• **ENTRIES PROVIDED**:
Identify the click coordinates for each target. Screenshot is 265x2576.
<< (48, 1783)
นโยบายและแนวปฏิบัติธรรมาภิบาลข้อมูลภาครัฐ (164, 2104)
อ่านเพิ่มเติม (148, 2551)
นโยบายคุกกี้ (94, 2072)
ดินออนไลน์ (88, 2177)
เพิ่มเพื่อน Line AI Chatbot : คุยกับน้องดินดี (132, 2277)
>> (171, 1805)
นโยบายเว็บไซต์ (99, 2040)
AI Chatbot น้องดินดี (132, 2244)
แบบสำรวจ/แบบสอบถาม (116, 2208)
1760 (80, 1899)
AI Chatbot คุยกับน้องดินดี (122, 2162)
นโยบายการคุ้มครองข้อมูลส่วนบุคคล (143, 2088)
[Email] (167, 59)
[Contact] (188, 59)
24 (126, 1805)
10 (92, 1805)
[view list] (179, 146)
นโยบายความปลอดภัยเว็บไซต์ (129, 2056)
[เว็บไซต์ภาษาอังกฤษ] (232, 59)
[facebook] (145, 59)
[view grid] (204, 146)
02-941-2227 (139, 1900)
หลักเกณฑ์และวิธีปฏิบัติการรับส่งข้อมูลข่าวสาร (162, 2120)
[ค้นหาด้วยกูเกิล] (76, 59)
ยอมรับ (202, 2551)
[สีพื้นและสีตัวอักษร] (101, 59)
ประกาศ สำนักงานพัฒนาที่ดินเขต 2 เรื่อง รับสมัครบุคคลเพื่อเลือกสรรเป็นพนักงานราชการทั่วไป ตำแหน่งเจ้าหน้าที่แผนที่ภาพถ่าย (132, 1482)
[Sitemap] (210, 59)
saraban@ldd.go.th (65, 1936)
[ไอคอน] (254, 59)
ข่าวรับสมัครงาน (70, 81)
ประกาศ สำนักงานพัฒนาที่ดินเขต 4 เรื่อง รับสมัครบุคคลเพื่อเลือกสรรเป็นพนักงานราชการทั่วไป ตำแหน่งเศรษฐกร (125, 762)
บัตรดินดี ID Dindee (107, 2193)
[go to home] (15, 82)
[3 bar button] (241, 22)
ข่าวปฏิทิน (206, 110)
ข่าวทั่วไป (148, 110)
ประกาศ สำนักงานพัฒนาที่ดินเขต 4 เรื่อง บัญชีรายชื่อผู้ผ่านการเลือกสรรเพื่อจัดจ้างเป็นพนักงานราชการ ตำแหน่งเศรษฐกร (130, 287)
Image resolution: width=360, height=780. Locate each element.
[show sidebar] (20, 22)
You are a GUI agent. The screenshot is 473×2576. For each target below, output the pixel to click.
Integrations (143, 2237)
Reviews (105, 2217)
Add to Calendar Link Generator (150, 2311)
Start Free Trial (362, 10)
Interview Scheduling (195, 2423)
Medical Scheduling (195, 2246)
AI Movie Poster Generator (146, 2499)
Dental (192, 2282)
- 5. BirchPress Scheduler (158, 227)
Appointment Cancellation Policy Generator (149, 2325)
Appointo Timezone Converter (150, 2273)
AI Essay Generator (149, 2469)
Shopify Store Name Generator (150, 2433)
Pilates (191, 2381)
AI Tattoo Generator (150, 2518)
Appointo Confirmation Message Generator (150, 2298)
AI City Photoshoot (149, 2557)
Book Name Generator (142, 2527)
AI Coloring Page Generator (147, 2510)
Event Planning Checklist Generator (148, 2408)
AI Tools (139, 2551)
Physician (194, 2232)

• **EXERCISE DIRECTIONS**: The string "งเศรษฐกร" appears in how many lines above? Answer with the number only.

• **RESULT FOR THIS TASK**: 2